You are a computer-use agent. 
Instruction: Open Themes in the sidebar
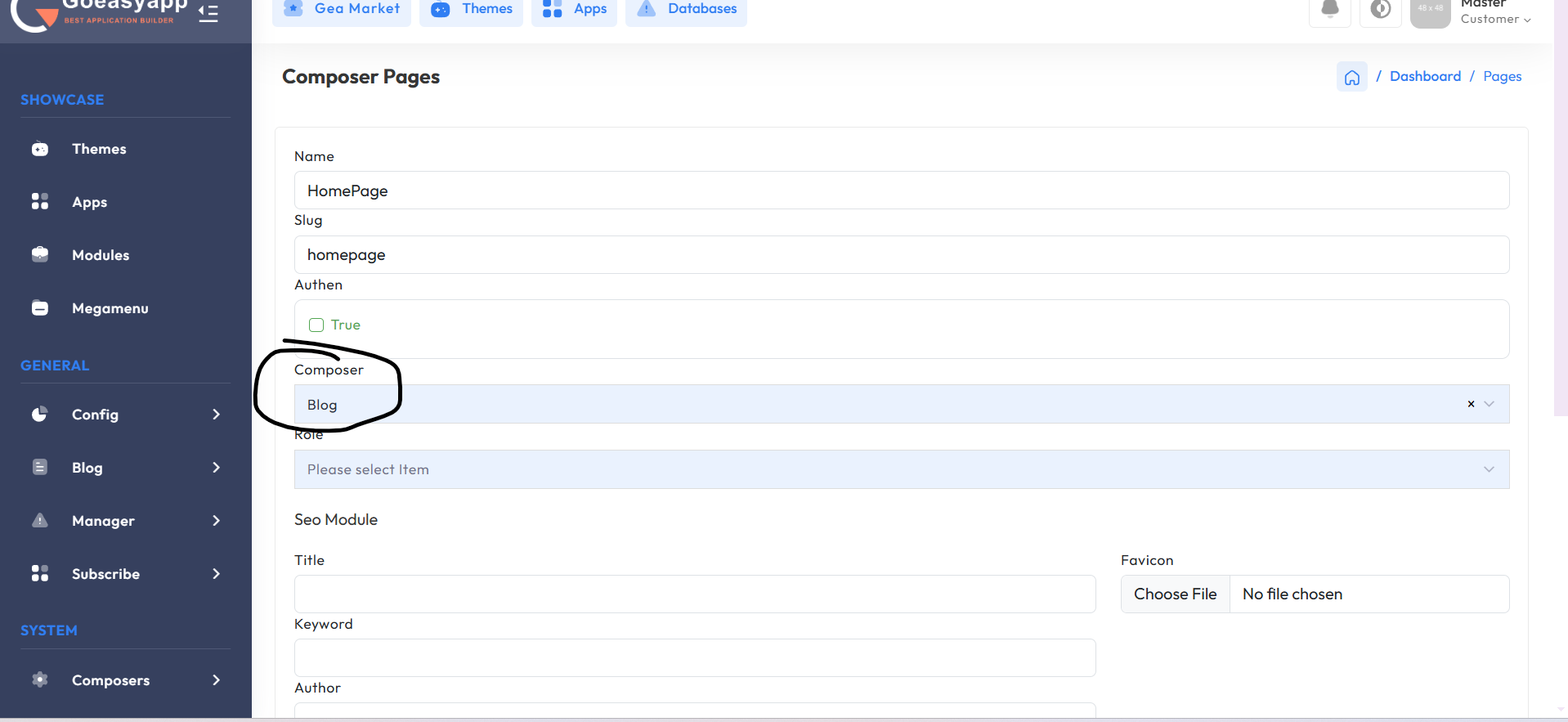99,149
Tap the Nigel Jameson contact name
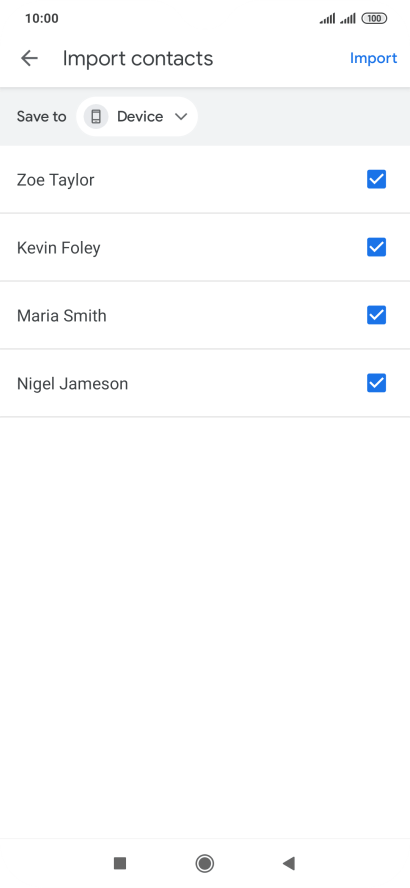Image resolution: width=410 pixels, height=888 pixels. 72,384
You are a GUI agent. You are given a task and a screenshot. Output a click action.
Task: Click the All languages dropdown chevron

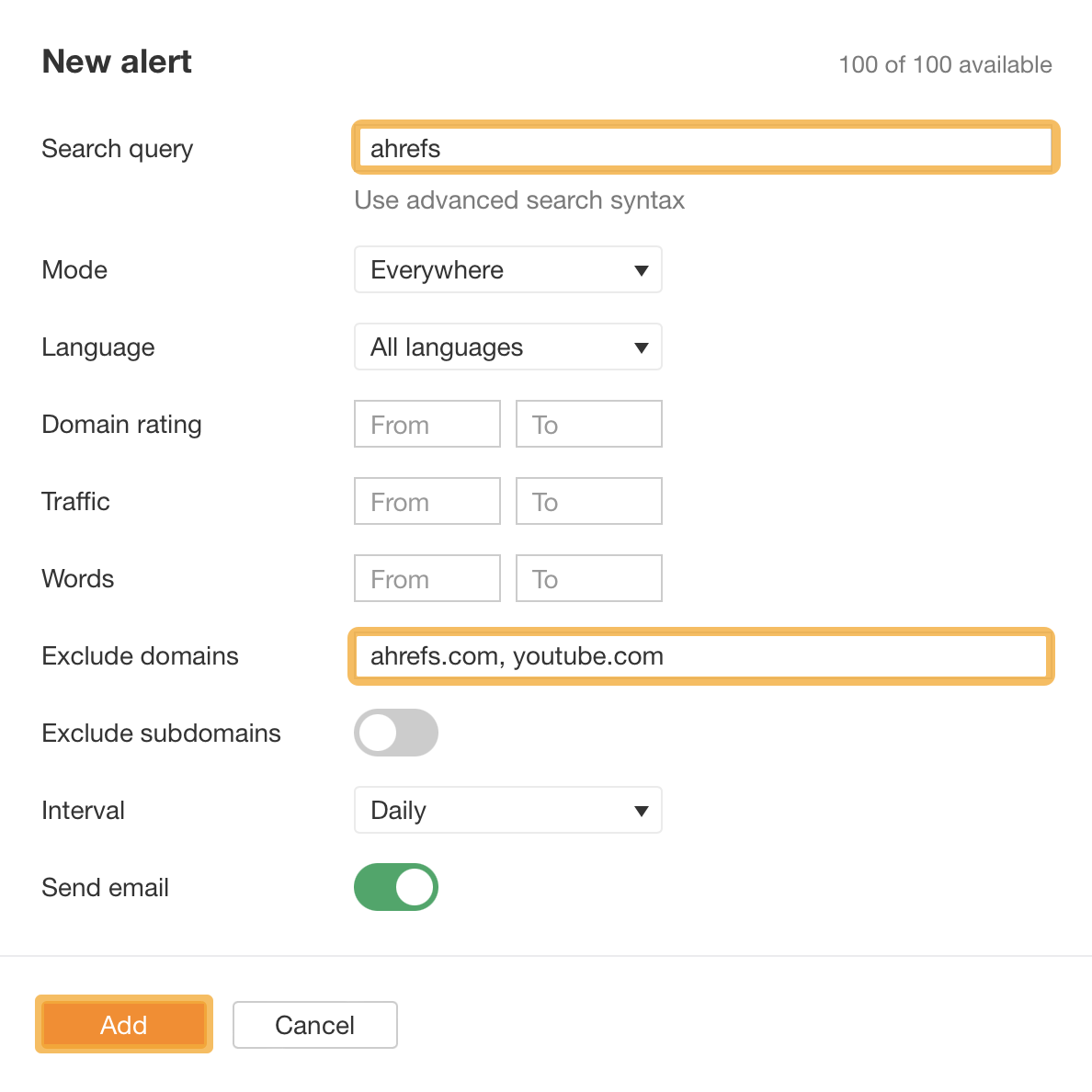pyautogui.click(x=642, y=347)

▬▬▬▬▬▬▬▬▬▬

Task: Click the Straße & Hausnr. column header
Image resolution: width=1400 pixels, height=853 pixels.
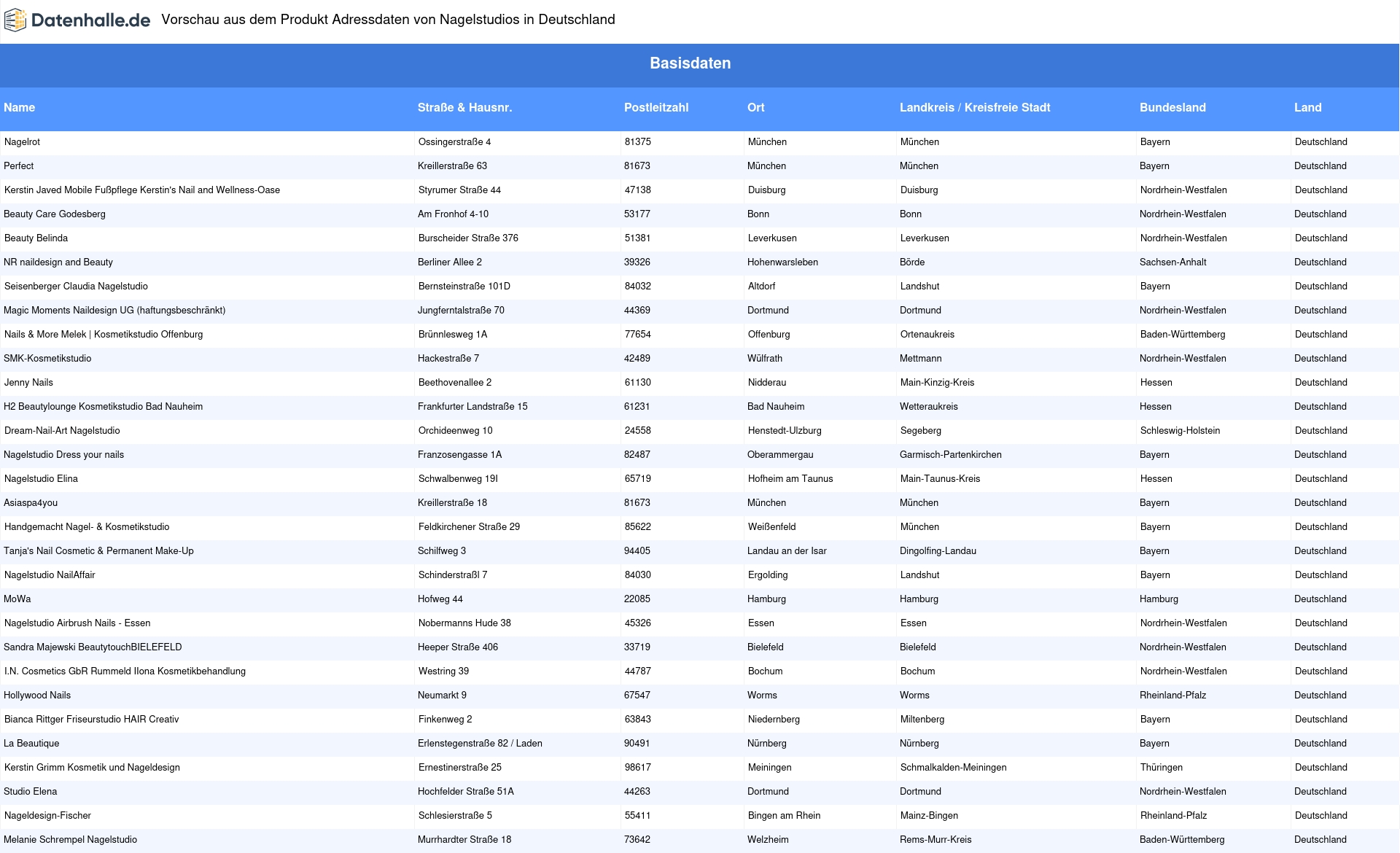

▬▬▬▬▬▬▬▬▬▬

(Given task): Turn the part of the material that opens with the line containing "You are a computer-use agent." and closes with the line containing "pyautogui.click(x=642, y=347)" into a JSON list of strings, one per line, omitting blank lines. Leave the pictures out of the answer.

(Response for this exercise):
[
  "You are a computer-use agent. ",
  "Instruction: Open Themes in the sidebar",
  "99,149",
  "Tap the Nigel Jameson contact name",
  "Image resolution: width=410 pixels, height=888 pixels. 72,384",
  "You are a GUI agent. You are given a task and a screenshot. Output a click action.",
  "Task: Click the All languages dropdown chevron",
  "pyautogui.click(x=642, y=347)"
]